— Available data —
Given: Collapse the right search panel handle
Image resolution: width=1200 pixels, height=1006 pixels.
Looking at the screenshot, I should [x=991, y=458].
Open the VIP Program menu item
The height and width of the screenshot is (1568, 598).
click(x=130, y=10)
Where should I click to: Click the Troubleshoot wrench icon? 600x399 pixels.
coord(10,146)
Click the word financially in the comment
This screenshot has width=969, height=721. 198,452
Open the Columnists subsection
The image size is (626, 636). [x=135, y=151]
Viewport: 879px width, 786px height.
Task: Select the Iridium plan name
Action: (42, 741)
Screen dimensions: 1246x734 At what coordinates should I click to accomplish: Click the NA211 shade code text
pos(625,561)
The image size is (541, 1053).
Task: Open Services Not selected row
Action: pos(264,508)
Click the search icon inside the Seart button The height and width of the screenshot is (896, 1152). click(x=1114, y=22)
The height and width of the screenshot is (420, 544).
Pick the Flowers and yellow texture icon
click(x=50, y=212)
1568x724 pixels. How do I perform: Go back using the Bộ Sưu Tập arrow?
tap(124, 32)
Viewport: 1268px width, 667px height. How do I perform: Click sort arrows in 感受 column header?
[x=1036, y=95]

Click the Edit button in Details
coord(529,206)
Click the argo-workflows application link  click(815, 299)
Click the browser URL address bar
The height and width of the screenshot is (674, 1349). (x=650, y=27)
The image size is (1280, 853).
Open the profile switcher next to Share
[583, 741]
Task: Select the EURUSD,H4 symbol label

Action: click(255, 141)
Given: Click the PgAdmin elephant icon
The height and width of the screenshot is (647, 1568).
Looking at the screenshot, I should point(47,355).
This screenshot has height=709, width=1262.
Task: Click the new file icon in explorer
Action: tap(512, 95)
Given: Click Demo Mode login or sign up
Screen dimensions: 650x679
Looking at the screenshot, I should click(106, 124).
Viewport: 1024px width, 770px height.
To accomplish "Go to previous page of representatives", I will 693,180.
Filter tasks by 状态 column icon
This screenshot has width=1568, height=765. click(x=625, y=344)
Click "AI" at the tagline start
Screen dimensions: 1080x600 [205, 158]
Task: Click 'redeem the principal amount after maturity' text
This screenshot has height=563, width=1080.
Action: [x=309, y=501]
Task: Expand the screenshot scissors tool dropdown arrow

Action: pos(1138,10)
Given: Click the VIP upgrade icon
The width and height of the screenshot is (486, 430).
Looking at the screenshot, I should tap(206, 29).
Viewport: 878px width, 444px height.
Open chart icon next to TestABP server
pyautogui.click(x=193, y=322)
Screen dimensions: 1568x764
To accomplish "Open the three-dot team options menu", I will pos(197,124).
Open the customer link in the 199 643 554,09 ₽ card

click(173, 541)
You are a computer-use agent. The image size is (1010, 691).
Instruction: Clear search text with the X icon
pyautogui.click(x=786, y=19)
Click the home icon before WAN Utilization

— Exercise aim —
Beginning at the line above with "This screenshot has height=563, width=1080." and finishing at the line with "Screen dimensions: 1568x764", return each line exactly and return nothing else.

— Your solution —
This screenshot has height=563, width=1080.
Action: [x=309, y=501]
Task: Expand the screenshot scissors tool dropdown arrow

Action: pos(1138,10)
Given: Click the VIP upgrade icon
The width and height of the screenshot is (486, 430).
Looking at the screenshot, I should tap(206, 29).
Viewport: 878px width, 444px height.
Open chart icon next to TestABP server
pyautogui.click(x=193, y=322)
Screen dimensions: 1568x764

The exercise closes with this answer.